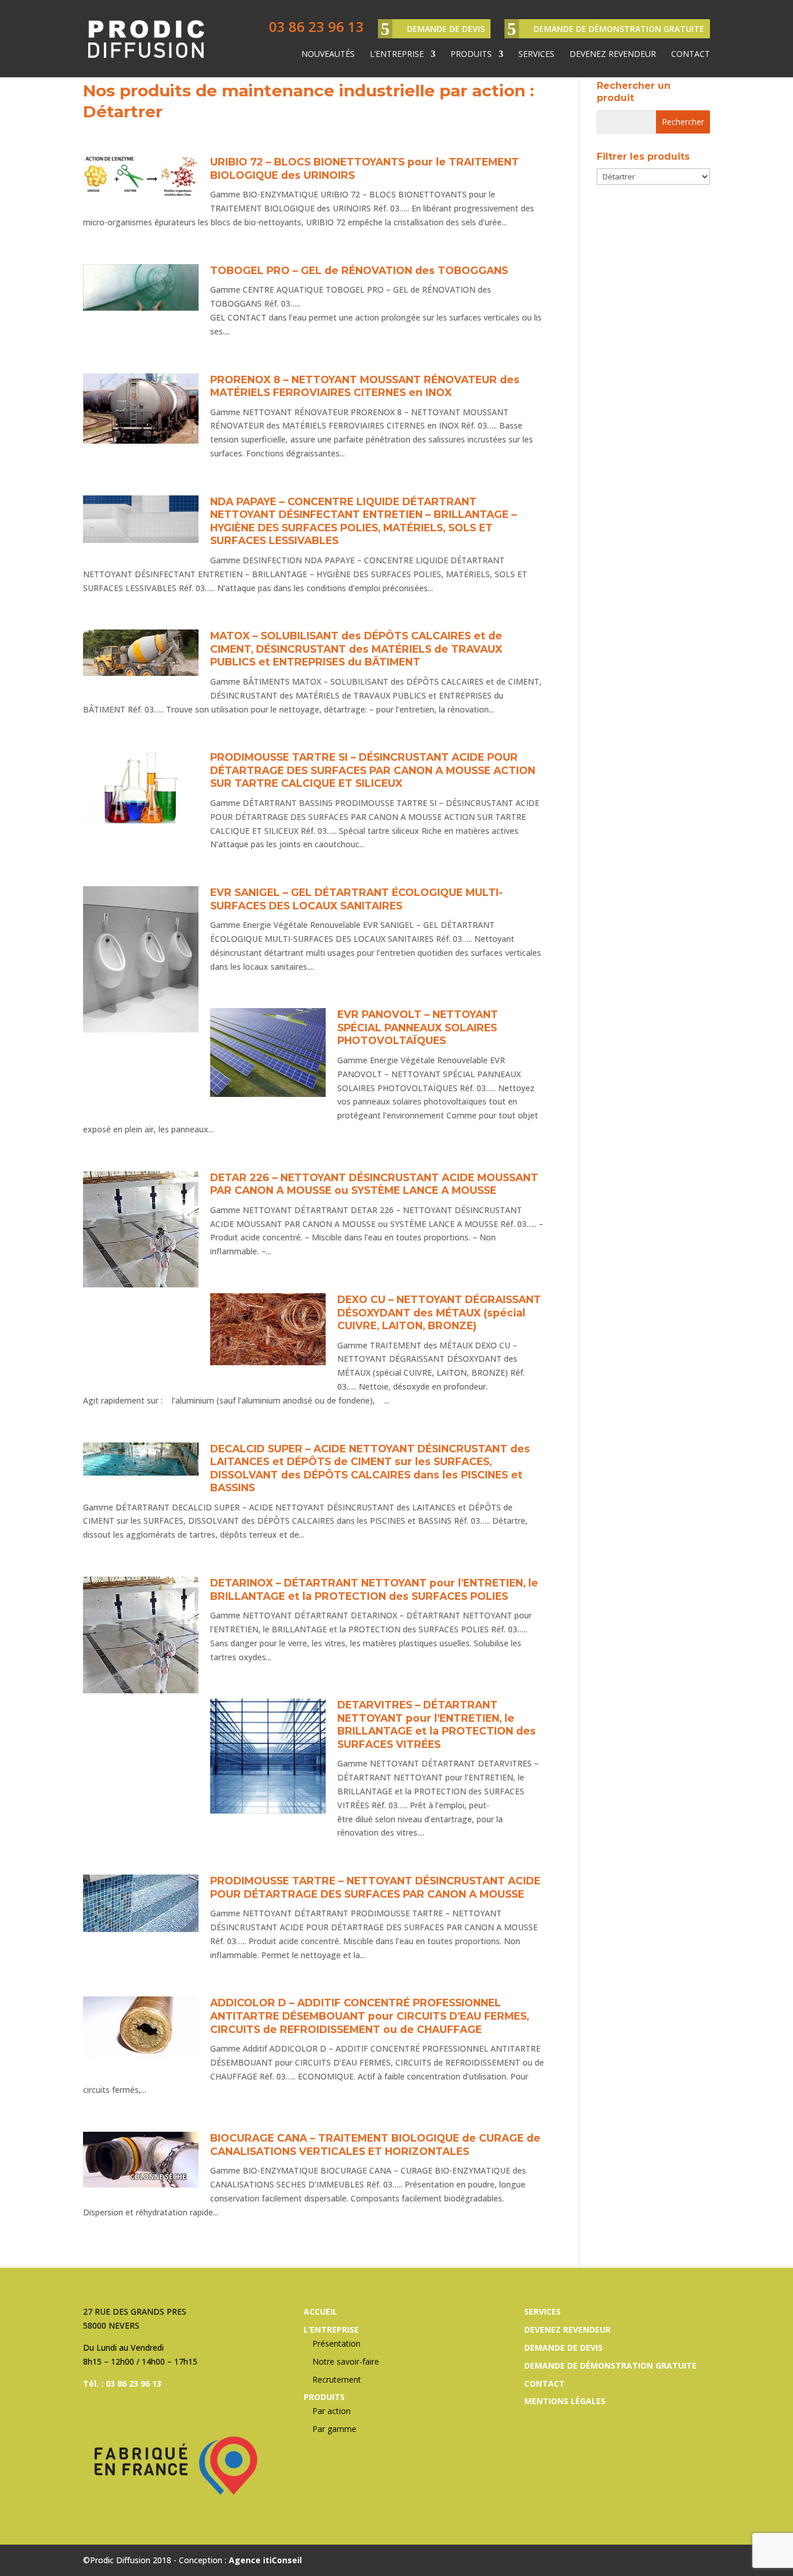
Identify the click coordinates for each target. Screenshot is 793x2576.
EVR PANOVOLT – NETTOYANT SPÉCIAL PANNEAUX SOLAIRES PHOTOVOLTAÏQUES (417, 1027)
==
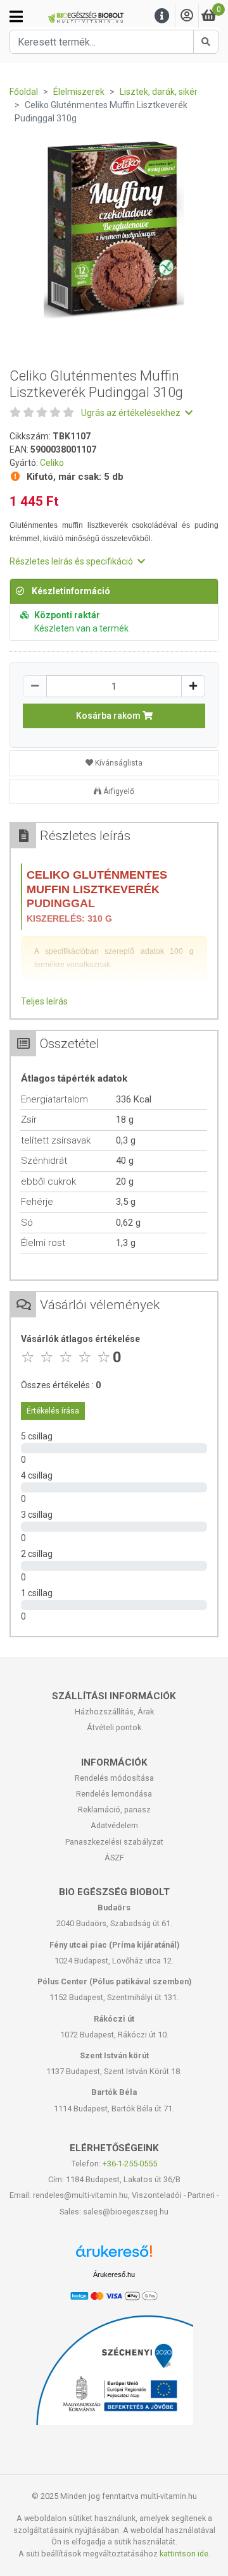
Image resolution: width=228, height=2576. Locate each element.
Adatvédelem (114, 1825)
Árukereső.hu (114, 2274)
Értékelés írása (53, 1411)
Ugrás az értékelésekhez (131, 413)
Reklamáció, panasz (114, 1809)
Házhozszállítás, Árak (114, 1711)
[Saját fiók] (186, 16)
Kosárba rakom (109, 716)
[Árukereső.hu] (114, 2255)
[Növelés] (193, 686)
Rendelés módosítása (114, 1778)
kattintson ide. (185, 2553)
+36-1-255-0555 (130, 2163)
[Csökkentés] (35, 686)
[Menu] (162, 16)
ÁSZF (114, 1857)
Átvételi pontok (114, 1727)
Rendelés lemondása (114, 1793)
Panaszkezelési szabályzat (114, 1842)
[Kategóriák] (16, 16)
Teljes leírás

- **REQUIRED ACTION**: Keep both end lines and retype everything in the records above from the line containing "Identify the click" through the line containing "EVR PANOVOLT –", exactly, with nothing else.

- **RESPONSE TO THE TASK**:
Identify the click coordinates for each target. Screenshot is 793x2576.
EVR PANOVOLT – NETTOYANT SPÉCIAL PANNEAUX SOLAIRES PHOTOVOLTAÏQUES (417, 1027)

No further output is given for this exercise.